At 09:30 UTC, the forint is -0.25% at 303.70, trading approximately in the middle of its daily range of 304.14 – 302.70.

USD/HUF: Hungarian Forint Pares Gains Despite Stronger PPI

The forint is trending lower in line with the euro on Tuesday after gaining 2.3% versus the greenback over the past 10 day. In the previous session the forint advanced even as the manufacturing PMI declined, almost stagnation. Meanwhile today, the forint is easing despite producer price index jumping 3.8% versus expectations of a 2.6% increase. The producer price index measures inflation at wholesale level. A strong PPI reading usually indicates and strong uptick in consumer level inflation l=further down the line, lifting a currency.

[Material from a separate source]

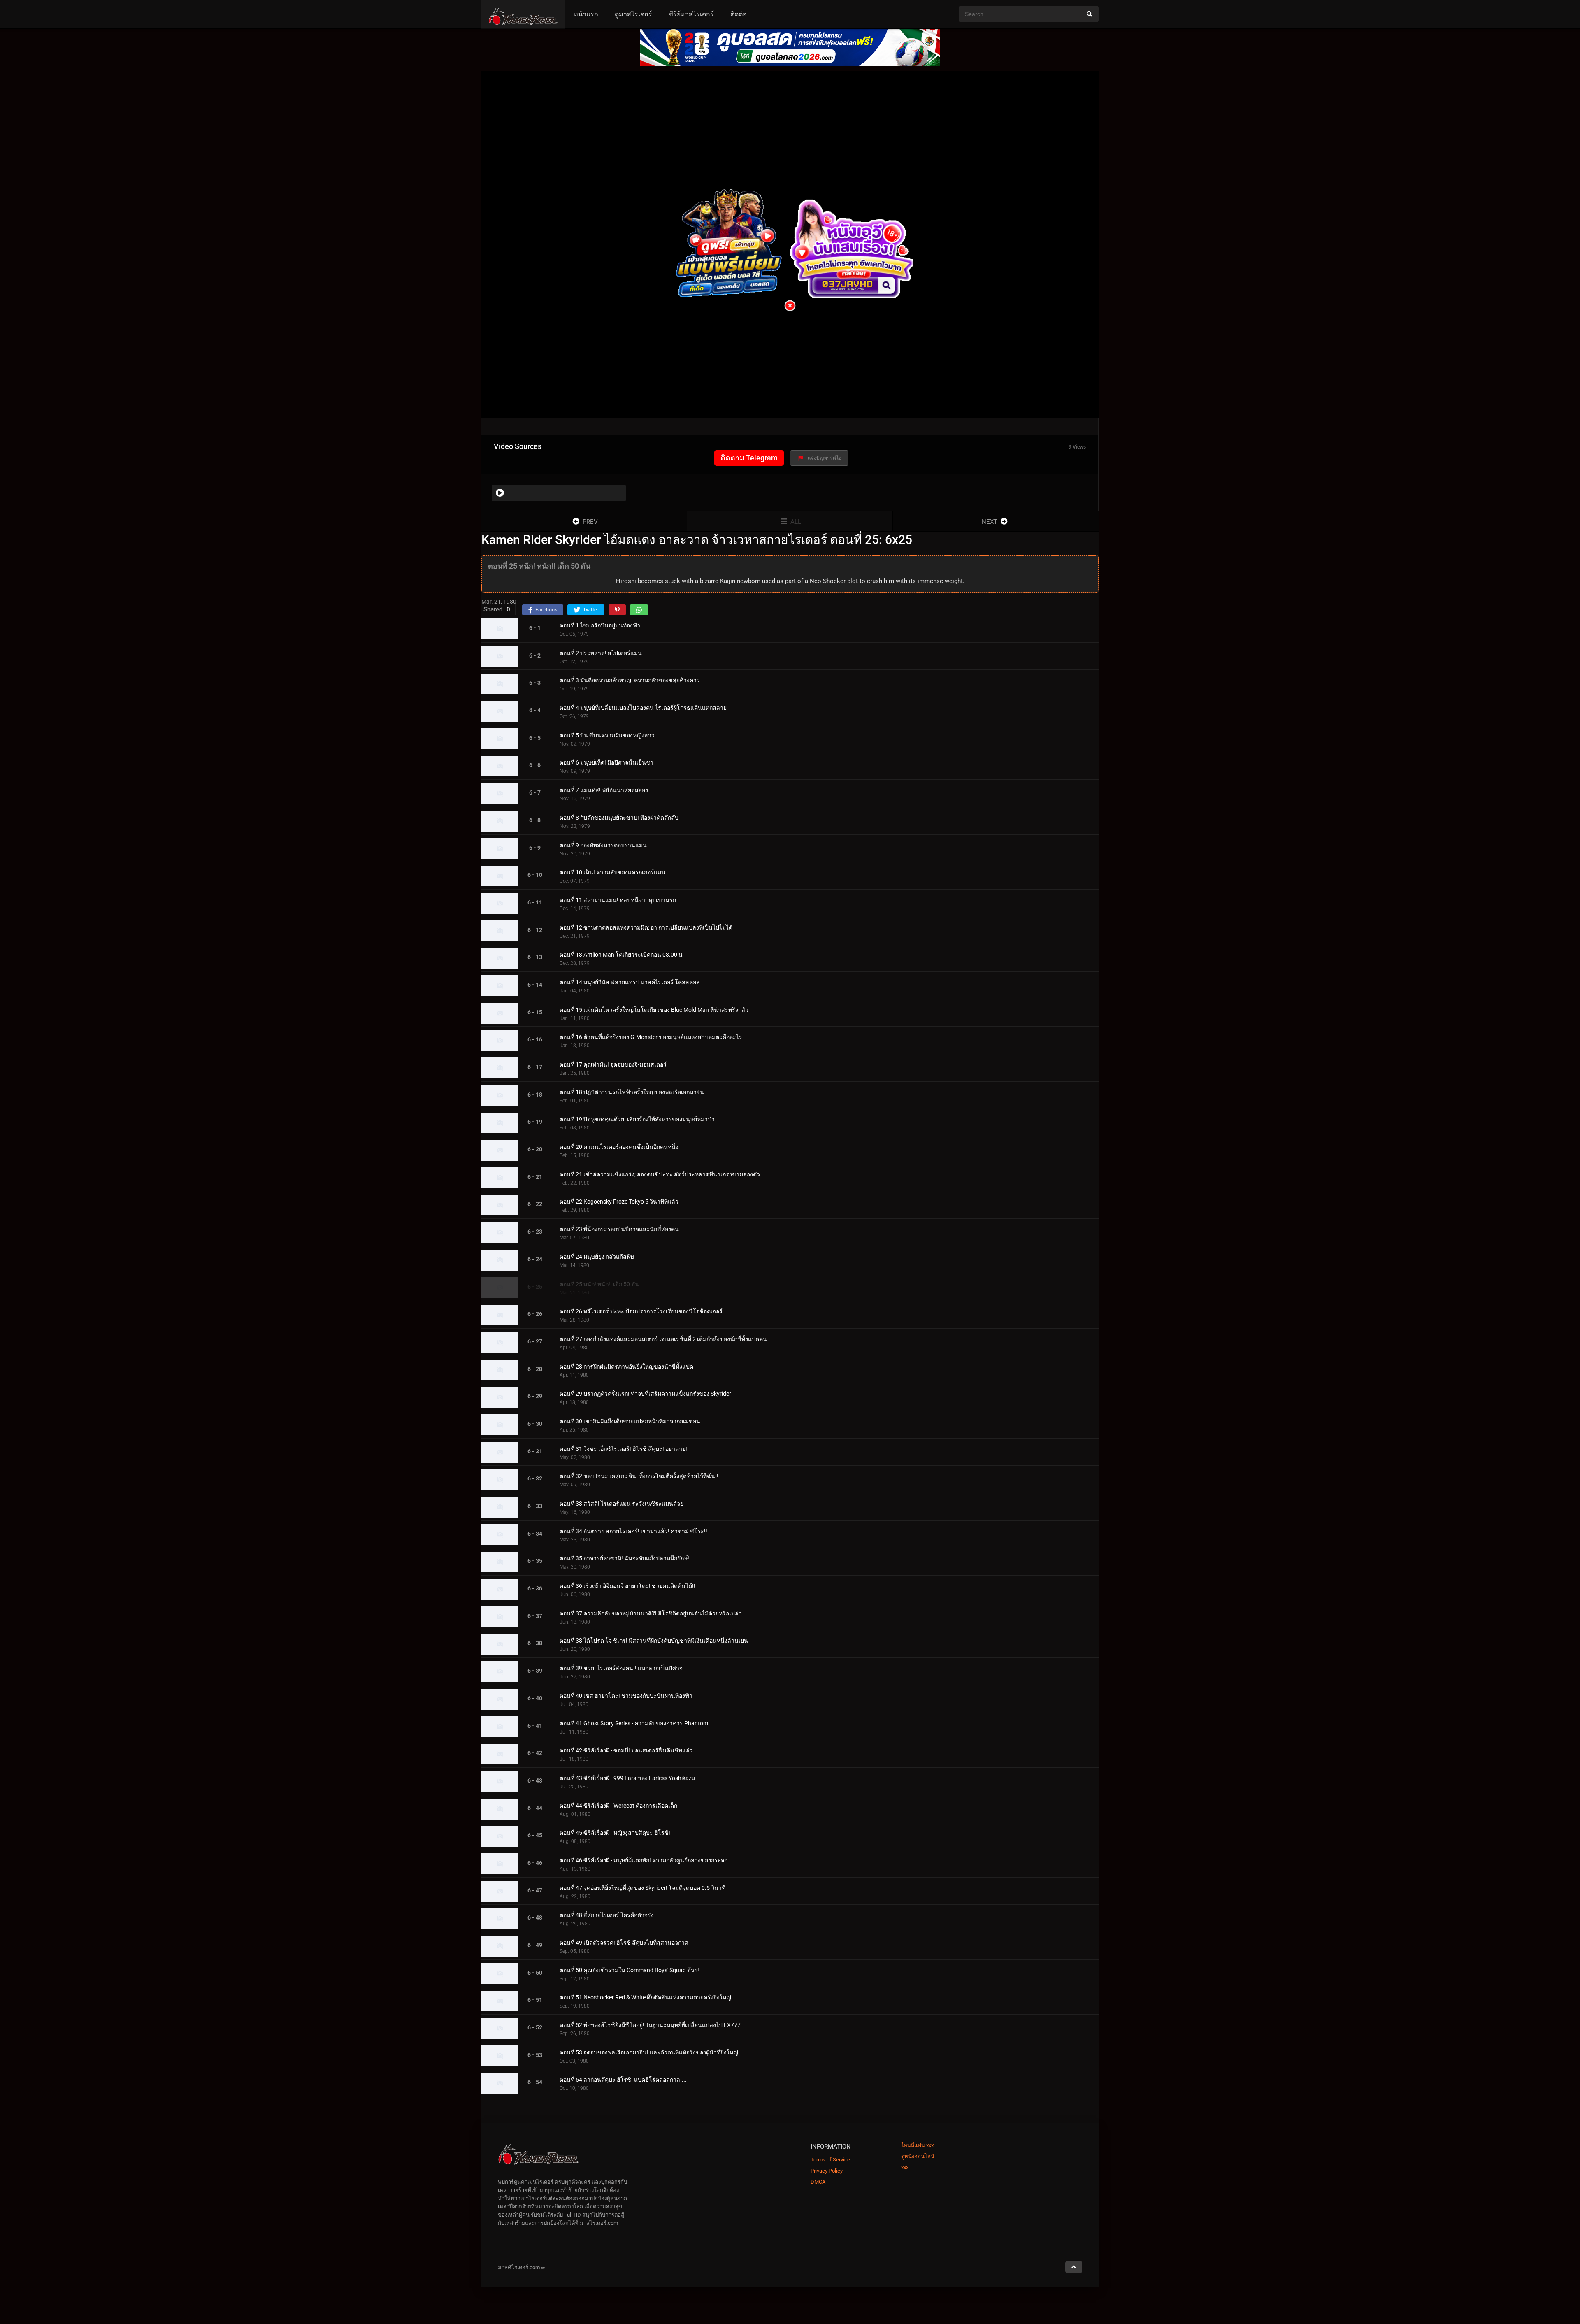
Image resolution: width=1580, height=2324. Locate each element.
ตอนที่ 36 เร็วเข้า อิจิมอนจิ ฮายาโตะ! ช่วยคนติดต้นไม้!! (627, 1586)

However, the forint is shrugging off the data trading on the back of sentiment and growing expectations that coronavirus could hit the European economies hard. Up until now, investors have been fretting over the impact of coronavirus on the Chinese economy and on the US. However, with the number of cases in Europe on the rise, the economic implications will be grave, as the OECD warned yesterday.

Dollar Eases After Steep Sell Off

The US dollar was moving cautiously higher in early trade after a steep sell off across the broad in the previous session. Yesterday the dollar was under pressure as investors priced in a rate cut from the Federal Reserve. The Fed was then joined by the BoE and the BoJ pledging stability to their economies in the face of coronavirus disruption. US manufacturing PMI also showed the coolest rate of growth in 6 months, unnerving investors and revealing the initial impact that the coronavirus outbreak is having on the economy.

Today there is little on the US economic calendar to attract investors’ attention. Instead they will look ahead to tomorrow’s ADP private payroll figures and the ISM non-manufacturing data ahead of Friday’s all important US non-farm payroll release. Further signs of weakness in the data, could send the dollar sharply lower.